Reproduce the lines of the material starting at the one containing "will pyautogui.click(x=573, y=405)." and ending at the one containing "Action: [x=202, y=234]", both included, with 56 added to every coordinate in the answers.

^^^^^^^^^^^^^^^^

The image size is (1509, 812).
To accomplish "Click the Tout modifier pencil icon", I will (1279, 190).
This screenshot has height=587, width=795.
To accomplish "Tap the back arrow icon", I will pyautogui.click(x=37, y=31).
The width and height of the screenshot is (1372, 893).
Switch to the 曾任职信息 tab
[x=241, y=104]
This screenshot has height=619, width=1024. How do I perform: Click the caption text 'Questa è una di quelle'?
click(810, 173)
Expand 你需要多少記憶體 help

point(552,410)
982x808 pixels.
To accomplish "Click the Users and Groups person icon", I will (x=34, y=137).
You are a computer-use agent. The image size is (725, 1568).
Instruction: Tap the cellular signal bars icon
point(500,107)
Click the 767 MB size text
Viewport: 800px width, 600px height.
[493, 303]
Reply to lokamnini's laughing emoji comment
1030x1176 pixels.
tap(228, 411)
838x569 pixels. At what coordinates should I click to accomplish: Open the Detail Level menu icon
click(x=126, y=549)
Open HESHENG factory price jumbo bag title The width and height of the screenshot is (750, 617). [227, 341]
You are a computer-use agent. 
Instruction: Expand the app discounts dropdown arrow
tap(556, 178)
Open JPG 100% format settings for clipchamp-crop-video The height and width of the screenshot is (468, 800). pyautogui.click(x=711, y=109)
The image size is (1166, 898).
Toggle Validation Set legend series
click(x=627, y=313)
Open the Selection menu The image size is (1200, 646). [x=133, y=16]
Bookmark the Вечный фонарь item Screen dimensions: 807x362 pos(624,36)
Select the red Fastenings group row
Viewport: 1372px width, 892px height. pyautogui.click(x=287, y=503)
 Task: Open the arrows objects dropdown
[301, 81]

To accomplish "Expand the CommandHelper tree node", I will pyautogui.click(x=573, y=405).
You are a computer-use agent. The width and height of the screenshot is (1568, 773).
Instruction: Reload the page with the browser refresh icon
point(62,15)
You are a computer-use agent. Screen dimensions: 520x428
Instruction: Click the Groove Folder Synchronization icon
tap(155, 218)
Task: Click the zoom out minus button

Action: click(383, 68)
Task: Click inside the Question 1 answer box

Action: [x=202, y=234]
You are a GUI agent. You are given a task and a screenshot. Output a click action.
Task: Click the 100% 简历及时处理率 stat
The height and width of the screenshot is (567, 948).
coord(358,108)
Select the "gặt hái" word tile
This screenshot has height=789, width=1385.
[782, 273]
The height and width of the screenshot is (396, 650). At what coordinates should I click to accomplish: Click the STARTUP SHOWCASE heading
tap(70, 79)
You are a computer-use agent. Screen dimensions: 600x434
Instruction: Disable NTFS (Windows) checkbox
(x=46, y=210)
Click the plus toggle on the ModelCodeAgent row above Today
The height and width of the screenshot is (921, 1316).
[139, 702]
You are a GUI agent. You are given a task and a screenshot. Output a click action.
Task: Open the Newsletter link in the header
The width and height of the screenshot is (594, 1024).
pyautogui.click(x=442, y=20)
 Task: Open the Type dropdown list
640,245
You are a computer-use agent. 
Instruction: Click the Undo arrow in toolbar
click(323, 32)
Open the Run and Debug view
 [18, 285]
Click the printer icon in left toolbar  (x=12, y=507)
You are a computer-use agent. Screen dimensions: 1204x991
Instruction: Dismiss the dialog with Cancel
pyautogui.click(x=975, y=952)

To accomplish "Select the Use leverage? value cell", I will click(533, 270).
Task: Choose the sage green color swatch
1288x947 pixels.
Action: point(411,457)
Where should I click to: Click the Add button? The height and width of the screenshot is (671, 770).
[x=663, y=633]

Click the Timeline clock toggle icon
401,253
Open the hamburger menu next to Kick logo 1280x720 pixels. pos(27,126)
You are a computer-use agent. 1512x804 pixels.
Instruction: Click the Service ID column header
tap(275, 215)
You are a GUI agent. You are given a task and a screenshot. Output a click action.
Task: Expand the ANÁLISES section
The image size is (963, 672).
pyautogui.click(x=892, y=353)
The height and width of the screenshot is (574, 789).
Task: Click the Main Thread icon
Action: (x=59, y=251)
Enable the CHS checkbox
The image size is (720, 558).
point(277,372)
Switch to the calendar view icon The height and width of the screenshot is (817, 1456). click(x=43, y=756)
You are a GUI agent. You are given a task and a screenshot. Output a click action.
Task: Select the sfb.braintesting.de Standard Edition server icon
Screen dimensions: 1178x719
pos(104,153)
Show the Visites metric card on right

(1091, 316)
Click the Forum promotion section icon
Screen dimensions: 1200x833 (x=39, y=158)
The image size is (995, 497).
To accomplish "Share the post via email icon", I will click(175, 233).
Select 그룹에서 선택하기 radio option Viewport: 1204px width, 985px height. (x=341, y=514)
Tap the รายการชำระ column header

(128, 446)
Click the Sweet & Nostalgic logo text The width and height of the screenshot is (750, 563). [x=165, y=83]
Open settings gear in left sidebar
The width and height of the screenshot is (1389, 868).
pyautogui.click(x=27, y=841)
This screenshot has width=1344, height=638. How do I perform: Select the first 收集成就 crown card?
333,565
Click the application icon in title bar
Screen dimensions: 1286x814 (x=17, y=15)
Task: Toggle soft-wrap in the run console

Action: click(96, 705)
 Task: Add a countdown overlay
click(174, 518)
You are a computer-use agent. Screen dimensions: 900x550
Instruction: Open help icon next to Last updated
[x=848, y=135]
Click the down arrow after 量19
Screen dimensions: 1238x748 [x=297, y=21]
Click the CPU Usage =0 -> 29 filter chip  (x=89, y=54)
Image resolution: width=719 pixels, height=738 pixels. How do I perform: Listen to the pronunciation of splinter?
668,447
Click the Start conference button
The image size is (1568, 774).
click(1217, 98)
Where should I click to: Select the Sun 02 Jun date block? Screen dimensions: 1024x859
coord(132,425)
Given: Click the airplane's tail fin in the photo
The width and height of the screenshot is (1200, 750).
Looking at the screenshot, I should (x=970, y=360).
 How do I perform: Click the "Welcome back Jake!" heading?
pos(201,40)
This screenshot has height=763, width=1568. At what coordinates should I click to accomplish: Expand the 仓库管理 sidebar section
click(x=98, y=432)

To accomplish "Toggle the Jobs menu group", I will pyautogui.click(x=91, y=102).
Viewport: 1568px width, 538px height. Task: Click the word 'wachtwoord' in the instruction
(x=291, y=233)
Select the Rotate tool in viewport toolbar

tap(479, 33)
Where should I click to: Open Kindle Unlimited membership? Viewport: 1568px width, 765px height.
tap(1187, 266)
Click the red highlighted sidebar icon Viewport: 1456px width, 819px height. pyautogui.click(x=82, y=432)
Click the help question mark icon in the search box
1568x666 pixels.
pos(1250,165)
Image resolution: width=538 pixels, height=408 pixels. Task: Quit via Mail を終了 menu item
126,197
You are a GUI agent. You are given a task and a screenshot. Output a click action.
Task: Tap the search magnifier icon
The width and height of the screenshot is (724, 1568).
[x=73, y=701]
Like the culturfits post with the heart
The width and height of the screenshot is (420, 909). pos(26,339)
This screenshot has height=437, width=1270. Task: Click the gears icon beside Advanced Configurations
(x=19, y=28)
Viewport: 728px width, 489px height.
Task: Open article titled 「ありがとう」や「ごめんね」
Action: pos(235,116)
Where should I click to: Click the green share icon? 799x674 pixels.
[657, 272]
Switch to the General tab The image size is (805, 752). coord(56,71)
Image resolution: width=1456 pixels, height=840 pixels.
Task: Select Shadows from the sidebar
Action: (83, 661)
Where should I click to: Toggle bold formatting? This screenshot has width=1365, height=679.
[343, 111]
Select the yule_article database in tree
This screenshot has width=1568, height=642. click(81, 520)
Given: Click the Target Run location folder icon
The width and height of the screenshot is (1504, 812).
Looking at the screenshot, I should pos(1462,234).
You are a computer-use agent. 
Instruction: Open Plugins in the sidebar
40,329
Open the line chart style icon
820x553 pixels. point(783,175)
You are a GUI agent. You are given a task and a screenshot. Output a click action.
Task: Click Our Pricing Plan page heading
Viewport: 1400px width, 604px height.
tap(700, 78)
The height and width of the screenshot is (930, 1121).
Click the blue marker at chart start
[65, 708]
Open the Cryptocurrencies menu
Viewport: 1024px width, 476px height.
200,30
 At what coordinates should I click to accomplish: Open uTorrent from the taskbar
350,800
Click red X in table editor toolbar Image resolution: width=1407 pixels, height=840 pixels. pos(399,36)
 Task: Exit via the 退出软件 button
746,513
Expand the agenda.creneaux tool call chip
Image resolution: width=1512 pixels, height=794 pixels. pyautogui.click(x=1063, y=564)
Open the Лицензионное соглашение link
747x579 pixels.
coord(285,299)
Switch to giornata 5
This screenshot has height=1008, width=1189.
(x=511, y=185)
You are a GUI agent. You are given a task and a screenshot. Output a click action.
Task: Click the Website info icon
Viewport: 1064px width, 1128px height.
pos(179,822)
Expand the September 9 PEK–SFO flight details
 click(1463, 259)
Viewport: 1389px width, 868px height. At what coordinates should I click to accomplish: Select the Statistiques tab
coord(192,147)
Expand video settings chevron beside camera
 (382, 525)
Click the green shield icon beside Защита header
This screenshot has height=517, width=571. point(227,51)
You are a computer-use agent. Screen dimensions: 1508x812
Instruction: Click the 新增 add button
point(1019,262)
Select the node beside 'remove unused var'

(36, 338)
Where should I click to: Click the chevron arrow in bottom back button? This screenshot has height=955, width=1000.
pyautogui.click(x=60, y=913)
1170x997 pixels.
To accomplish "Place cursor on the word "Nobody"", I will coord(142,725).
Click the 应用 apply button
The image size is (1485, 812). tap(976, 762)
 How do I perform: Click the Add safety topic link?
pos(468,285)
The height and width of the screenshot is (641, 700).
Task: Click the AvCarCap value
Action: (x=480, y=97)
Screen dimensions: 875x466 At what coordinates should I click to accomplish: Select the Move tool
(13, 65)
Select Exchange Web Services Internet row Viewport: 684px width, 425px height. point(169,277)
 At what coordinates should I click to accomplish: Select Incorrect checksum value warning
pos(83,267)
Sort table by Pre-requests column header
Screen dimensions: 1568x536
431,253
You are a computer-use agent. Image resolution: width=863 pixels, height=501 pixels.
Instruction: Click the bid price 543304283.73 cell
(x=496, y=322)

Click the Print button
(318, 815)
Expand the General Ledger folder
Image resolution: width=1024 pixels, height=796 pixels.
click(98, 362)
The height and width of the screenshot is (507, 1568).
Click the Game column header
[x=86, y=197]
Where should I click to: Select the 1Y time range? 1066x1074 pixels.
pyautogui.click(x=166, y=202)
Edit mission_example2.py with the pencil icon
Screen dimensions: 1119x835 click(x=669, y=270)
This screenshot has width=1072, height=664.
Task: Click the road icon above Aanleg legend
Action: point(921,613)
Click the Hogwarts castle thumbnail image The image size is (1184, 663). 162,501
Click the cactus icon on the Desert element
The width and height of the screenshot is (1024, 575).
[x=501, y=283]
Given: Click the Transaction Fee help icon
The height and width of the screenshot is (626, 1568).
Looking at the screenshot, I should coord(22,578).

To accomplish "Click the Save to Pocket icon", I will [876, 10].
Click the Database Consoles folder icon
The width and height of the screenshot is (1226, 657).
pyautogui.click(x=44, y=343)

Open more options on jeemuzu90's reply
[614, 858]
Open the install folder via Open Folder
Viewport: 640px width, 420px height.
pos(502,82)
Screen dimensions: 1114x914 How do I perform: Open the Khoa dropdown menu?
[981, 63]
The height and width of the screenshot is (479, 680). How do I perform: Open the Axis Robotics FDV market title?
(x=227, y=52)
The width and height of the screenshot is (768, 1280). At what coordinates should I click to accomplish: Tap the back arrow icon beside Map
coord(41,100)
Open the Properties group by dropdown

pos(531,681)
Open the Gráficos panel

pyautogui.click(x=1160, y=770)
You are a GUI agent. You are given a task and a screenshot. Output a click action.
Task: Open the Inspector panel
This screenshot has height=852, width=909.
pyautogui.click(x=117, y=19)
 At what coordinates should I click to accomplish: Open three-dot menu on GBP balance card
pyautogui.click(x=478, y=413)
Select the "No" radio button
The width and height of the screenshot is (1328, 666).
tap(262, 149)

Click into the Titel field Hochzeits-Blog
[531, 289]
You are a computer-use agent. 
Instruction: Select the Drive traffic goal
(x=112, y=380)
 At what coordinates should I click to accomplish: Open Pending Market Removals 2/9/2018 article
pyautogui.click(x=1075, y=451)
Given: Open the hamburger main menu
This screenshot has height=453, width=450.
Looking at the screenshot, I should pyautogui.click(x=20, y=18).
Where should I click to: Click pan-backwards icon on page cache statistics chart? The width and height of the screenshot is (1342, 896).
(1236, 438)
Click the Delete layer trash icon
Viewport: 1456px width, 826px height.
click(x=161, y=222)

^^^^^^^^^^^^^^^^

• _Answer_
To accomplish "Expand the CommandHelper tree node", I will pyautogui.click(x=629, y=461).
You are a computer-use agent. The width and height of the screenshot is (1568, 773).
Instruction: Reload the page with the browser refresh icon
point(118,71)
You are a computer-use agent. Screen dimensions: 520x428
Instruction: Click the Groove Folder Synchronization icon
tap(211, 274)
Task: Click the zoom out minus button

Action: click(439, 124)
Task: Click inside the Question 1 answer box

Action: [x=258, y=290]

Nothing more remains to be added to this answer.